:: PASSAGE PROVIDED ::
════
Evgen Pharma plc (LON:EVG), a clinical stage drug development company focused on the treatment of cancer and neurological conditions, has today announced an encouraging interim update on STEM (SFX-01 in the Treatment and Evaluation of Metastatic Breast Cancer), the Company’s Phase II clinical trial in advanced breast cancer.
This interim update, which the Company is able to provide because the trial design is open label, comprises the first 20 patients to have completed the trial.
Patients recruited in STEM have previously responded to hormone therapy (tamoxifen, aromatase inhibitors or fulvestrant) for at least six months but have then been diagnosed with progressive disease, indicating secondary resistance to the hormone therapy. Patients in STEM continue on their hormone therapy but also receive SFX-01. They have six-weekly scans and are discontinued from the study as soon as a scan shows progressive disease or progress is evident on symptomatic grounds. The maximum period on the trial is 24 weeks; patients who respond to the drug can access SFX-01 after that time via a compassionate use programme.
It should be noted that this interim update should be interpreted with due caution as the final results of the trial may differ.
At this interim stage, in the opinion of the Principal Investigator, Dr Sacha Howell, and of the Company’s Chief Medical Advisor:
· SFX-01 is proving to be well tolerated with no safety concerns arising
· SFX-01 shows encouraging early signs of anti-tumour activity:
– Four patients had their disease stabilised (that is, having joined the trial with progressive disease their tumours stopped progressing) for the full duration of the study through to, and including, a favourable final scan result at week 24. Of these four patients, one also had a partial response which is a reduction in tumour size of at least 30% on one scan
– In addition to the above four patients, a further two patients had their disease stabilised through to, and including, the week 18 scan but then showed disease progression at the final week 24 scan. One of these two patients also demonstrated a partial response on one scan before disease progression was recorded at the final scan
All patients that have a favourable week 18 scan are registered in the compassionate use programme to ensure continuity of drug between the final week 24 scan and the scan result, which can be some time later. Those that have a favourable week 24 scan continue on the programme.
STEM, which will include up to 60 patients, remains on track to report around the end of 2018 with 14 sites having already recruited a total of 44 patients across the UK, Belgium, Spain and France. The 44 patients include the 20 patients in this interim update.
The primary endpoints of the study are: safety and tolerability, and clinical benefit rate at 24 weeks, that is, the proportion of patients with no disease progression after 24 weeks of therapy (this includes stable disease, partial response and complete response).
════
:: THE DATA ::
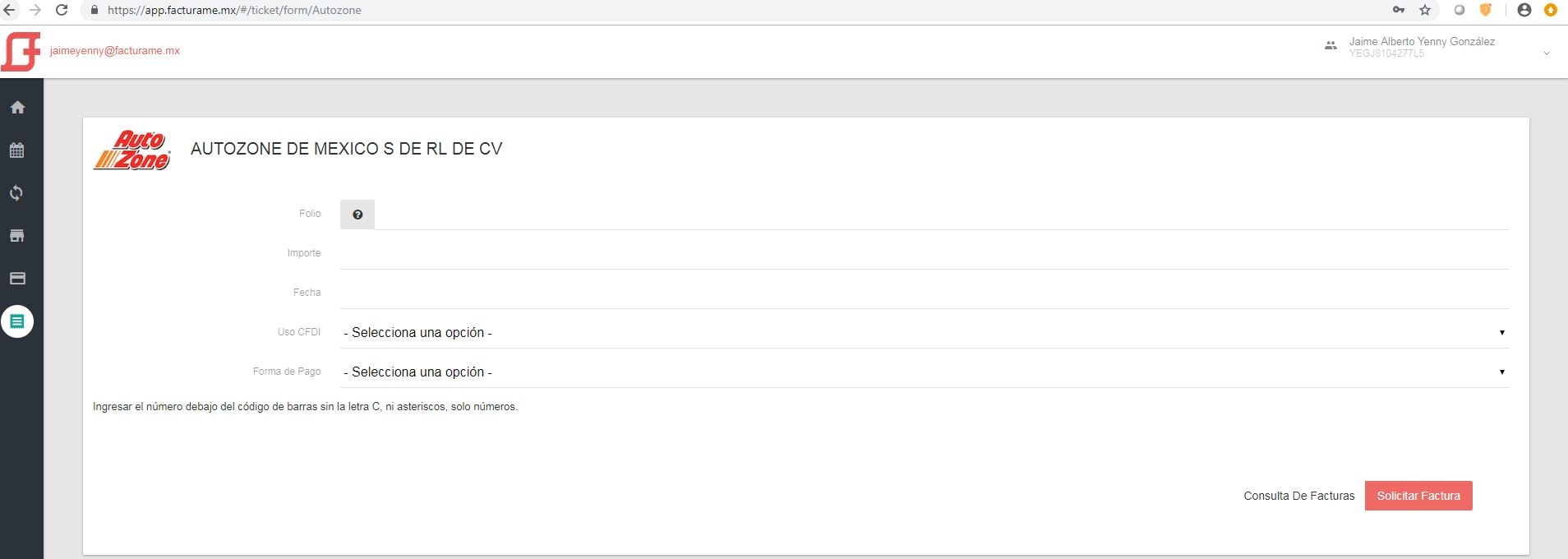
Task: Reload the page with refresh button
Action: [62, 10]
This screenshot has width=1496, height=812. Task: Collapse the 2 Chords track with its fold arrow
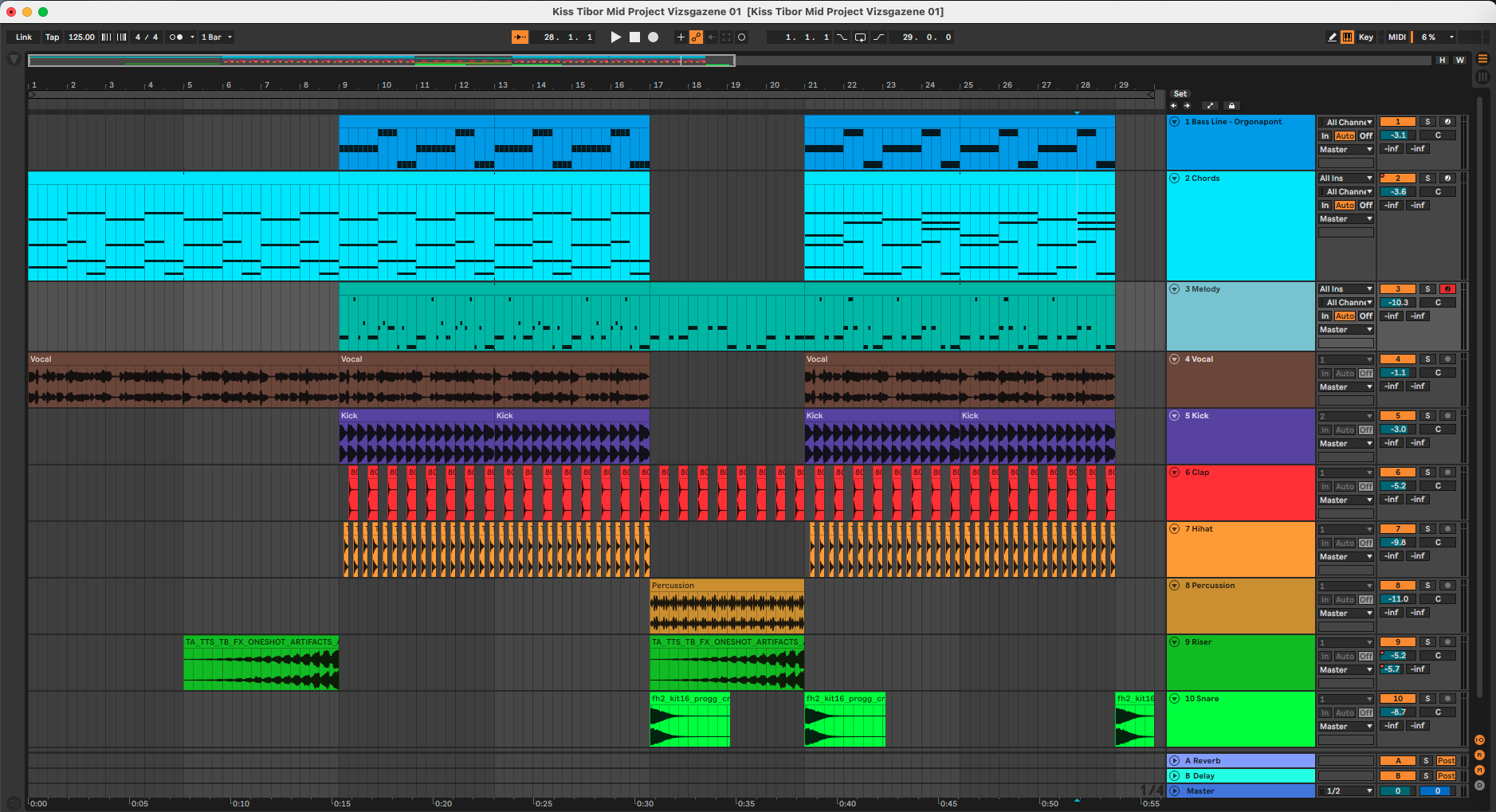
════
:: QUESTIONS ::
- a) The Evgen Pharma trial update names the countries where patients have been recruited to STEM. List all of them.
- b) According to the Evgen Pharma trial update, what is the maximum period a patient can spend on the STEM trial?
- c) Resume the Evgen Pharma trial update from the point where it stops.

:: ANSWERS IN ORDER ::
- a) UK, Belgium, Spain, France

- b) 24 weeks.

- c)
Putting this interim update into a clinical context, the trial’s Principal Investigator, Dr Sacha Howell of the Christie Hospital, Manchester, UK, said: “The design of the STEM study, adding the drug to endocrine therapy on which a patient’s cancer was progressing, sets a high bar for SFX-01. In light of this, these interim results are highly encouraging. Objective responses indicate activity in this setting, and disease stabilisation for 6-12+ months represents clinically meaningful prolongation of response. SFX-01 is generally well tolerated and the results together, should they look similar in the final analysis, suggest further investigation of SFX-01 in advanced breast cancer is warranted.”
Prof Francois Duhoux, of University Clinics St-Luc, Brussels, and the Belgium national coordinator for the trial, said: “Six of these first 20 patients came through my clinic and I can confirm the excellent safety profile of SFX-01. These patients have metastatic disease and have demonstrated progression on their endocrine therapy prior to coming on the trial, and, instead of switching to an alternative regimen, they continued their endocrine therapy with the addition of SFX-01. While we must of course wait for the results of the entire study before making any definitive judgment, in this context I think that the initial results pertaining to efficacy are highly encouraging.”
Dr Steve Franklin, Evgen Pharma Plc CEO, commented: “This initial data is promising. We can add that two of the first 20 patients in the trial have been on SFX-01 for approximately one year – six months in the trial and a further six months in the compassionate use programme. One of these patients remains on the drug to this day. This extended treatment makes an important contribution to our understanding of the product’s longer-term tolerability and safety and highlights its potential patient benefit.”